━━ DATASET RECORDS ━━
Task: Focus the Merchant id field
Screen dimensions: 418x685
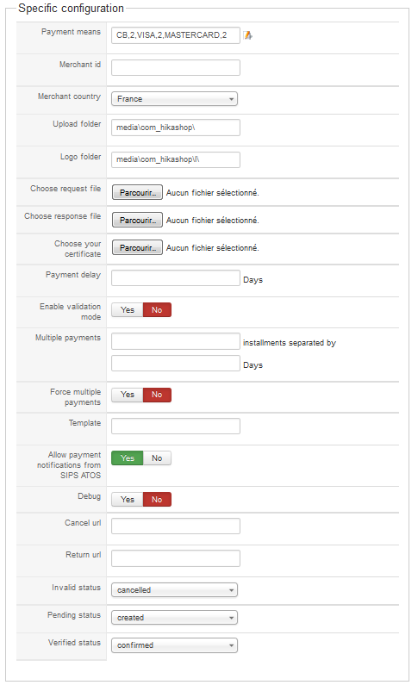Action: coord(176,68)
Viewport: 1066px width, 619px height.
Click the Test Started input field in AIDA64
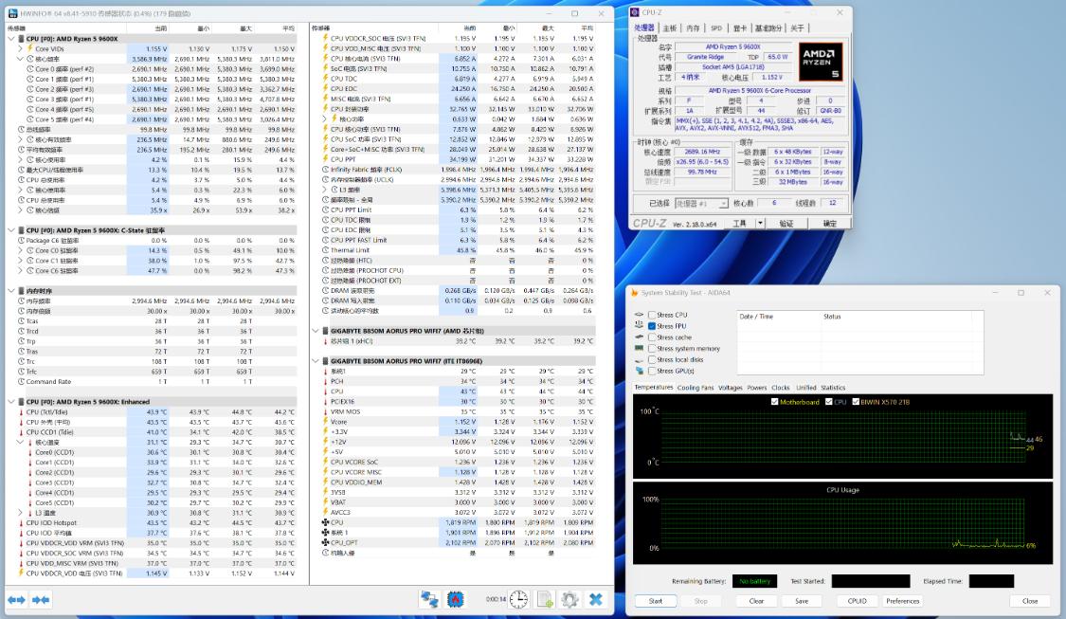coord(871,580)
━━━
━━ DATASET RECORDS ━━
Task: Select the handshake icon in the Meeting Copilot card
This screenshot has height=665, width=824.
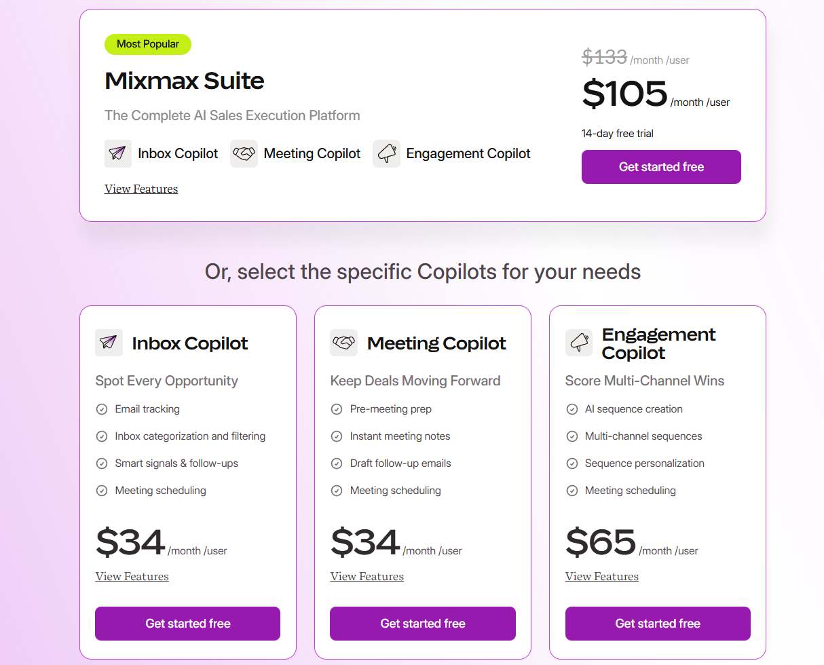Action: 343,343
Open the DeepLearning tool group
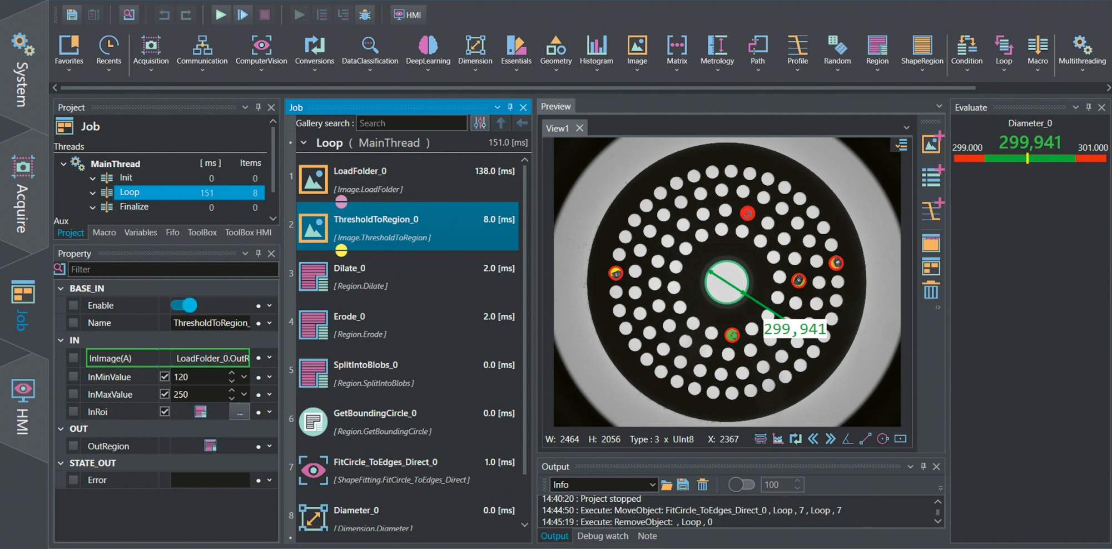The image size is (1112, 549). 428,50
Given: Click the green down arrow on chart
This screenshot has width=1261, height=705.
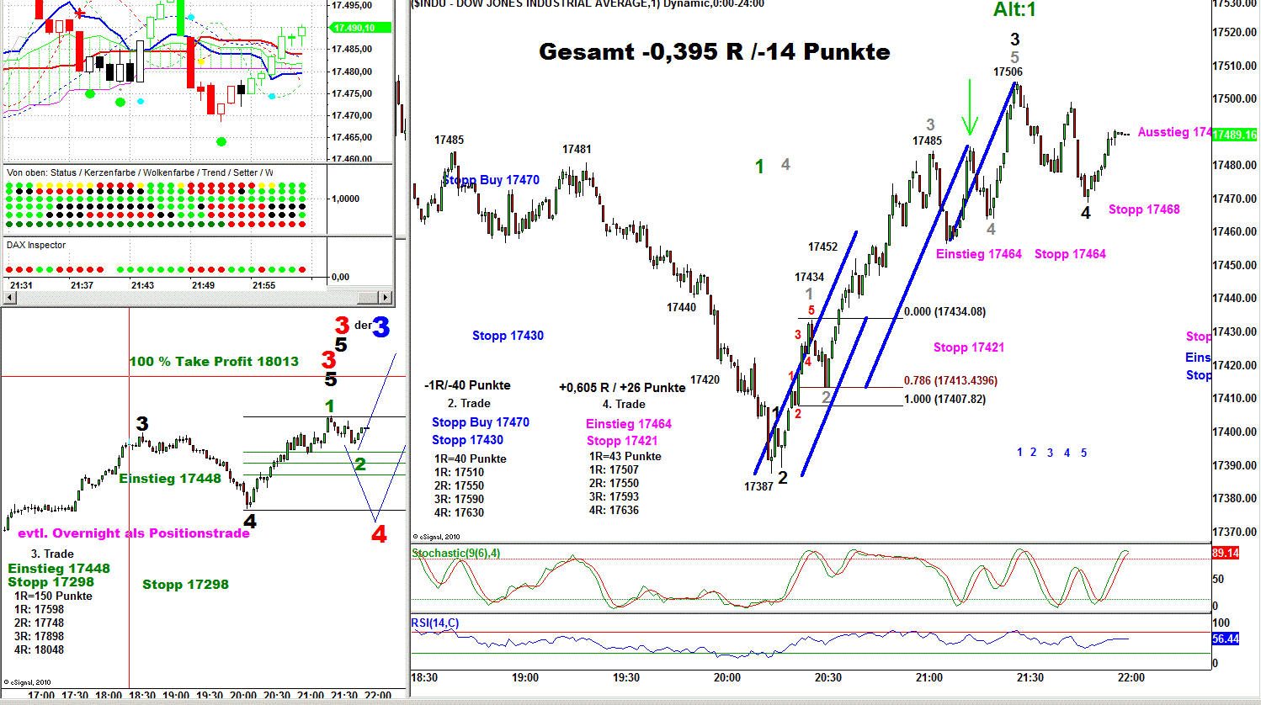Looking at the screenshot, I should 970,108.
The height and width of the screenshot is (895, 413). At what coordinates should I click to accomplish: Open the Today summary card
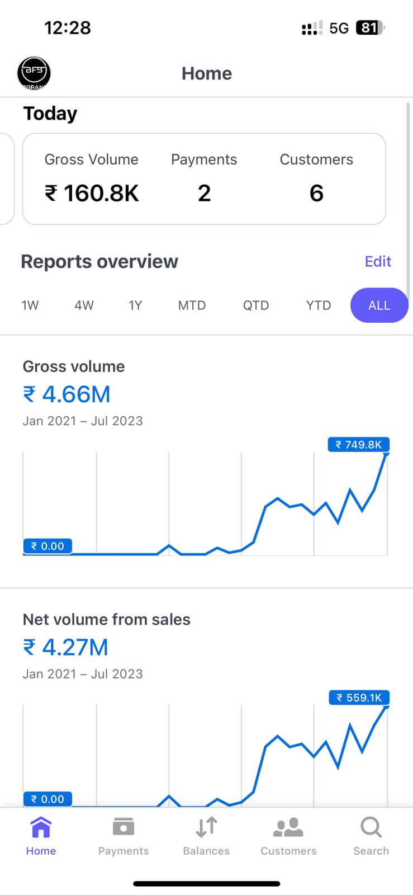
━━━
### GOAL
Reproduce the records starting at the line that contains "Task: Focus the Merchant id field" and ending at the line that contains "coord(871,580)", both included. Leave the pictures out of your answer.

### ANSWER TO THIS PROBLEM
Task: Focus the Merchant id field
Screen dimensions: 418x685
Action: coord(176,68)
Viewport: 1066px width, 619px height.
Click the Test Started input field in AIDA64
coord(871,580)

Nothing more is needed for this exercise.